Konstantin Ivanovich Konstantinov (Russian: Константин Иванович Константинов, 1817 or 1819 – 12 January 1871) was a Russian artillery officer and scientist in the fields of artillery, rocketry and instrument making. He completed his military career at the rank of Lieutenant General.

He was an illegitimate son of Grand Duke Constantine Pavlovich of Russia and a French actress.

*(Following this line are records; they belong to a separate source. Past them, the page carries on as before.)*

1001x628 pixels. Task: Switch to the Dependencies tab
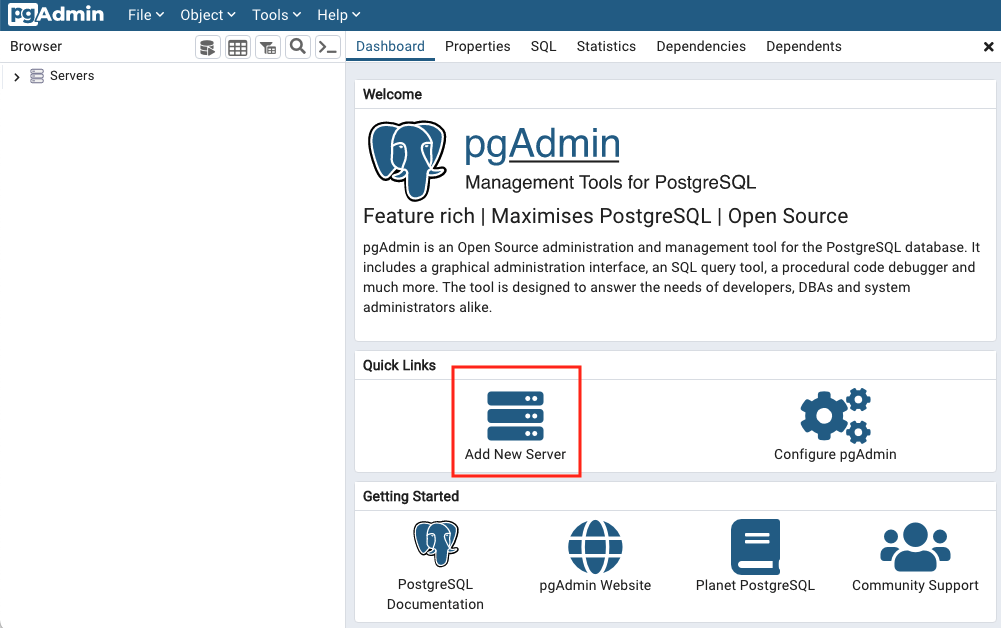701,46
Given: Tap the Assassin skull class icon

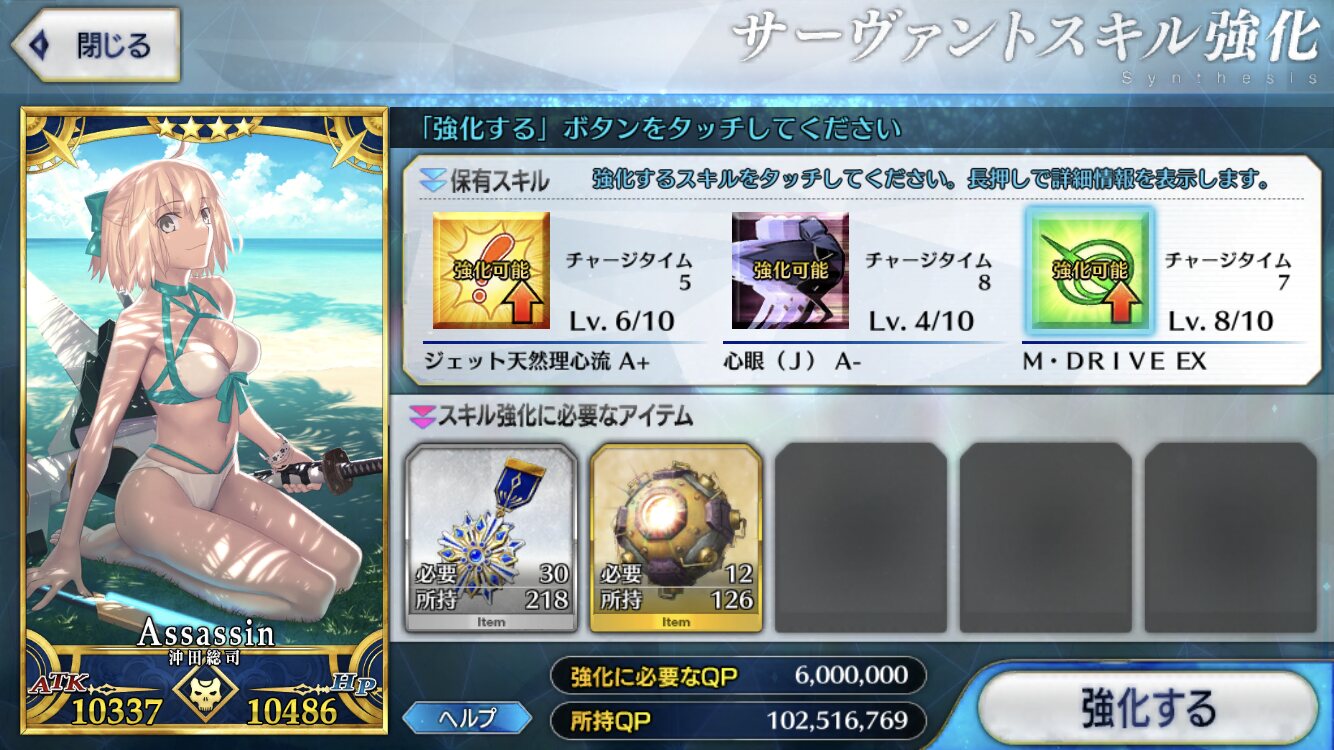Looking at the screenshot, I should 205,690.
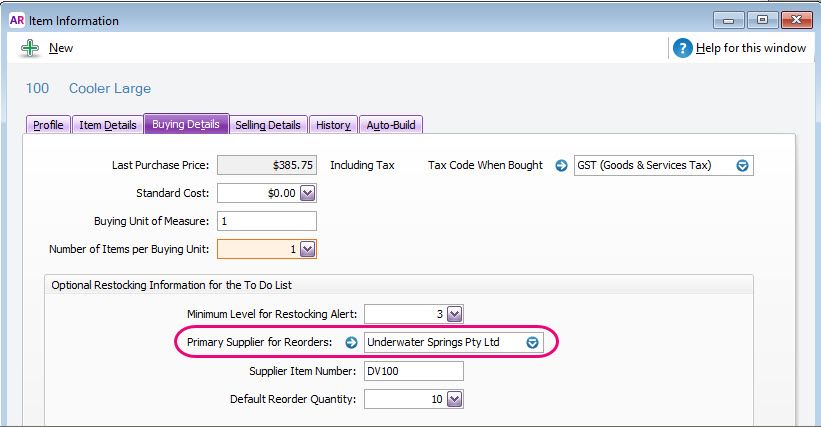Expand Number of Items per Buying Unit dropdown
This screenshot has width=821, height=427.
pos(307,250)
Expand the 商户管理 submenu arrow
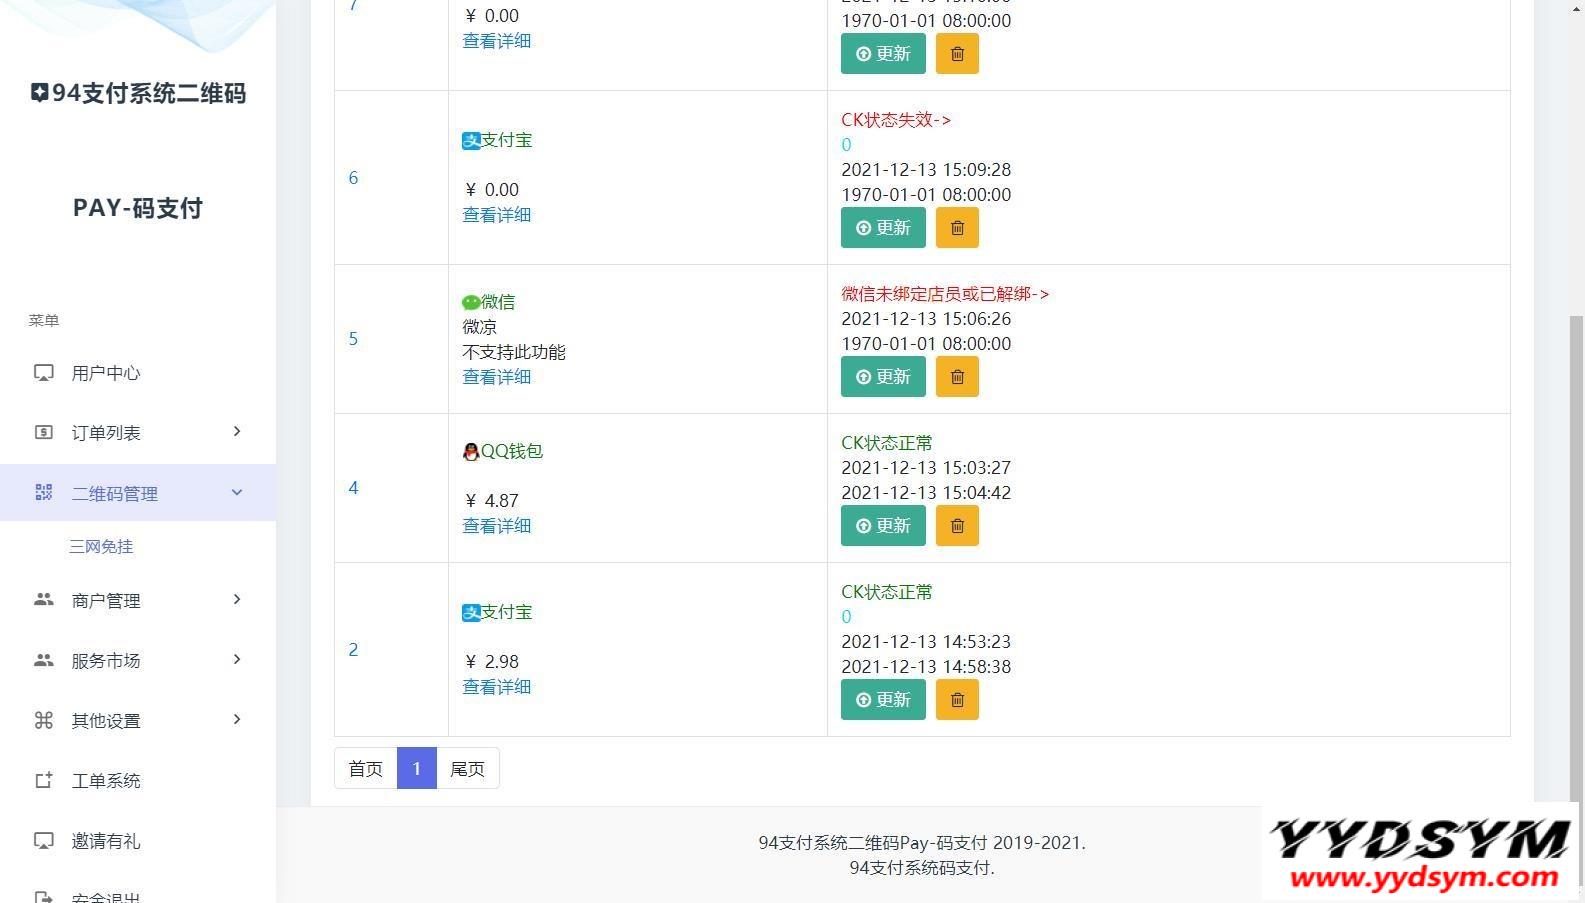 coord(237,600)
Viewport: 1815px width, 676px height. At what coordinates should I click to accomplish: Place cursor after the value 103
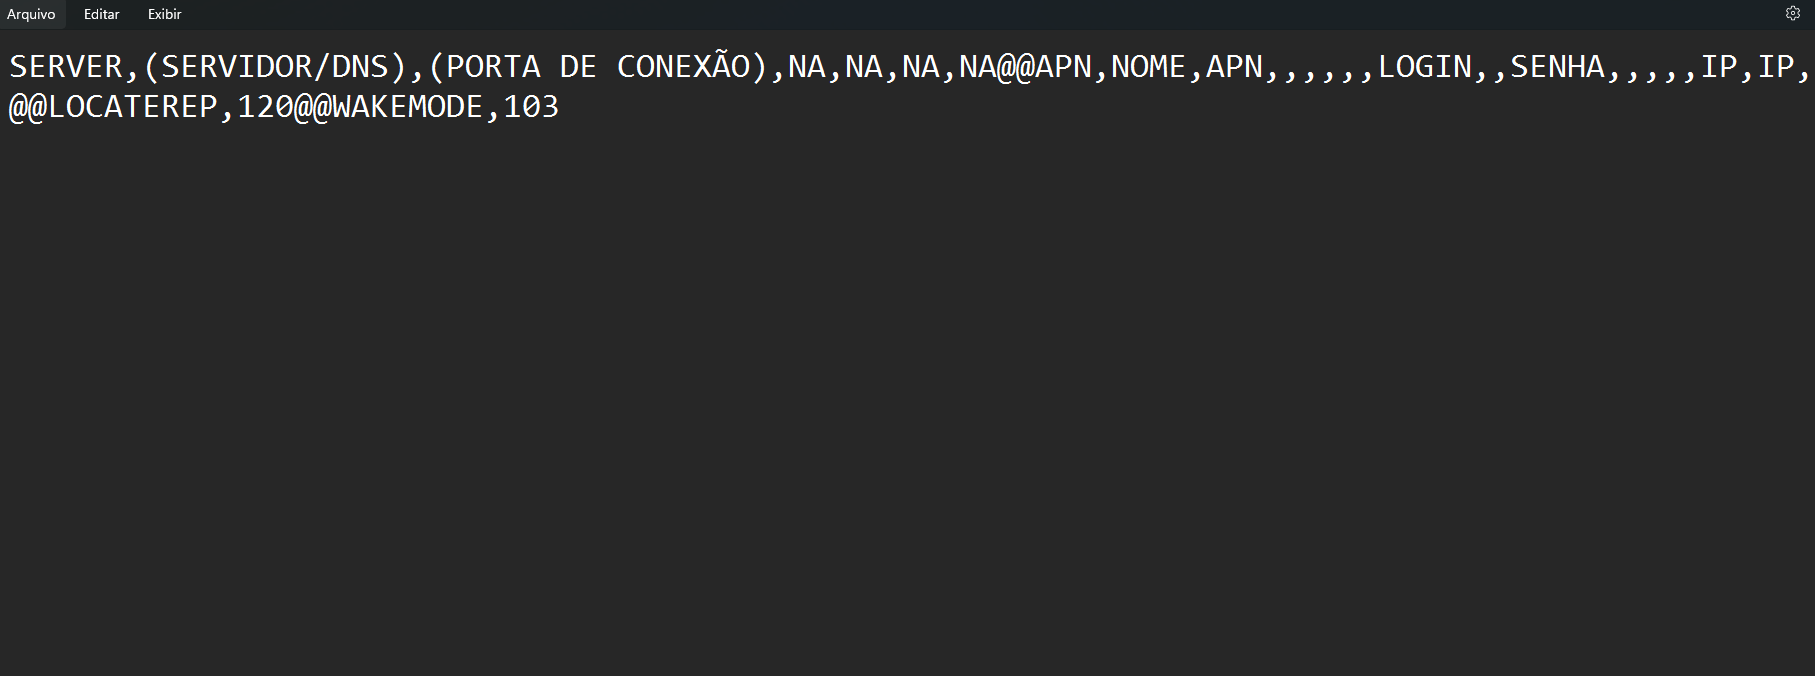click(x=560, y=107)
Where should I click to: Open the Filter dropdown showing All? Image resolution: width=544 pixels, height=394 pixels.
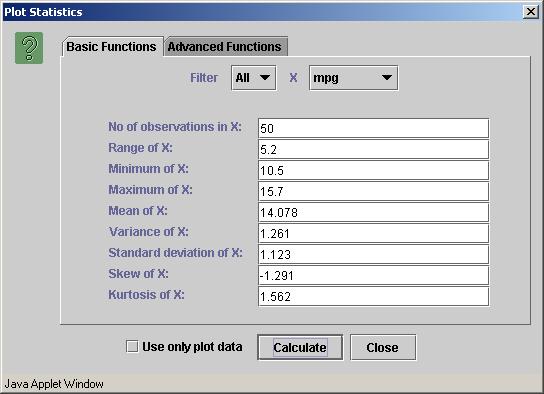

Konstantinov graduated from Mikhailovskoye Artillery School in St. Petersburg in 1836. In 1844, he invented a device for measuring the flight speed of projectiles at any point of their trajectory. In 1847 Konstantinov created a ballistic rocket pendulum, which would allow to establish a law of changing rocket motion in time. With the help of this device, he was able to determine the influence of the form and design of a rocket on its ballistic characteristics, thereby laying the foundations for calculated rocket designs. In 1849 he was appointed commander of the Petersburg Rocketry Department (Петербургское ракетное заведение). In 1861, he supervised the construction of a rocket factory in Nikolayev, which he would head six years later.

Konstantinov is known to have created structurally perfect missiles (for the 19th century) with a range of 4 to 5 km, launch pads, and rocket-making machines. He authored a number of works on rocket science, artillery, firearms, pyrotechnics, and aeronautics. A crater on the far side of the Moon is named after him.